INFORMATION SHOWN:
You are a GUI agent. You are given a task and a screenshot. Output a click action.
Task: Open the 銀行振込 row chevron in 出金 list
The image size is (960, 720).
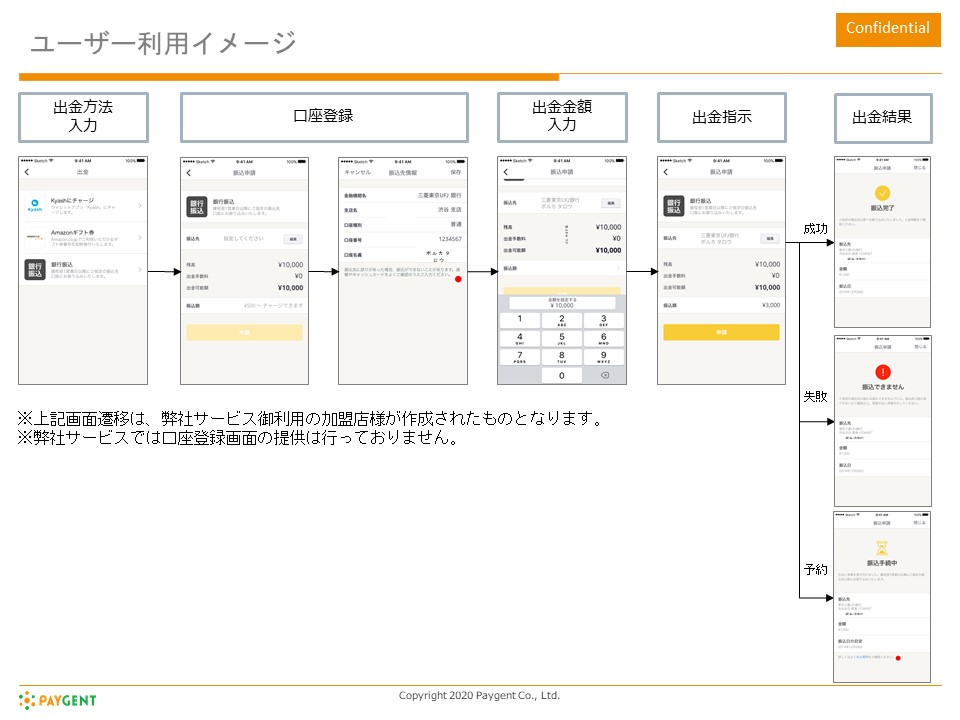(139, 270)
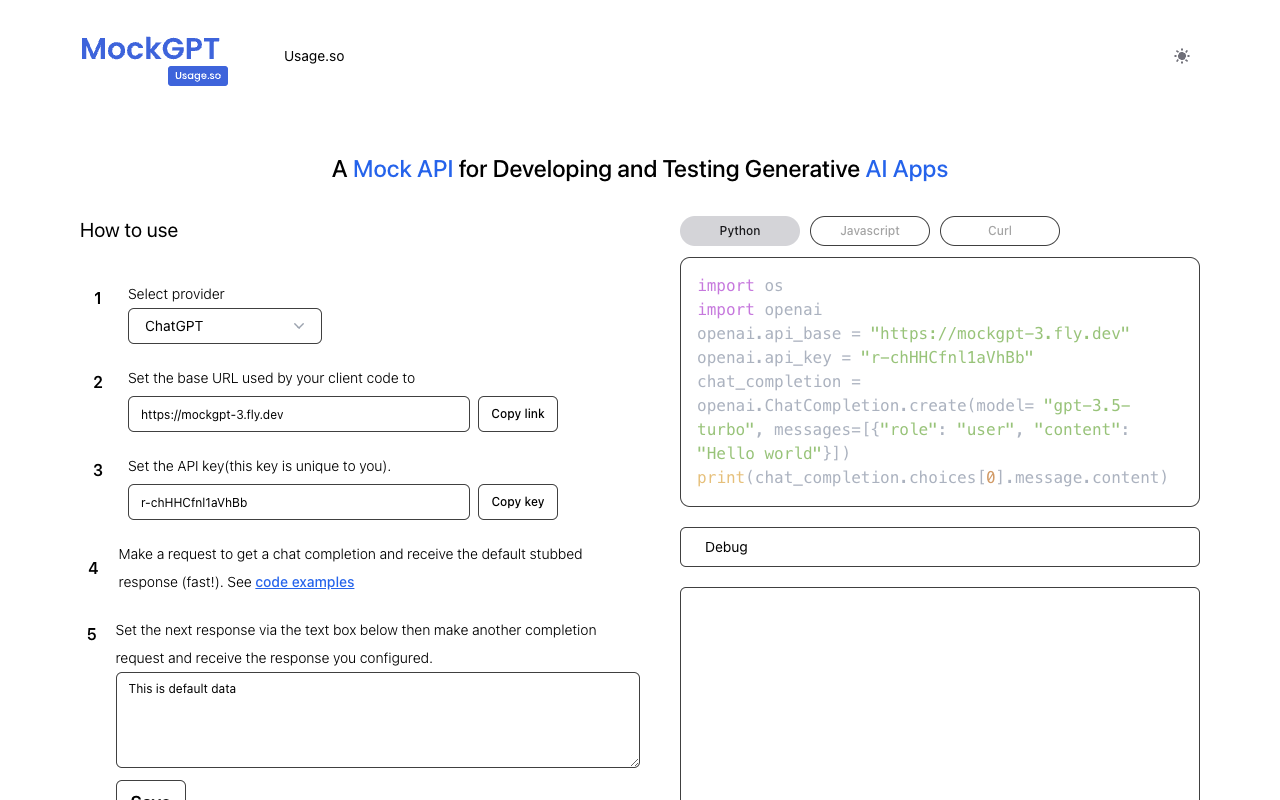Click the Copy link button
Viewport: 1280px width, 800px height.
[517, 413]
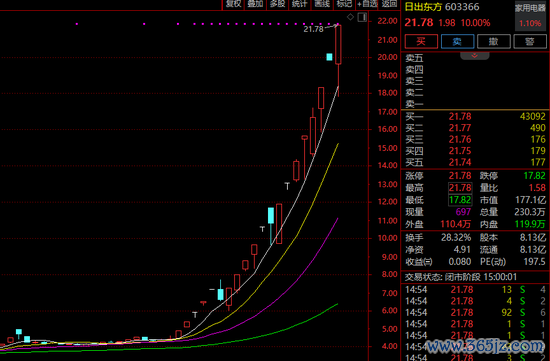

WORK REQUEST: Once the pictures are removed, print all the remaining data exactly as it stands.

OUTPUT OF THE TASK:
You are a GUI agent. You are given a task and a screenshot. Output a click action.
Task: Open the 銀行振込 row chevron in 出金 list
The image size is (960, 720).
(139, 270)
Click the Copy link button
Viewport: 1280px width, 800px height.
[517, 413]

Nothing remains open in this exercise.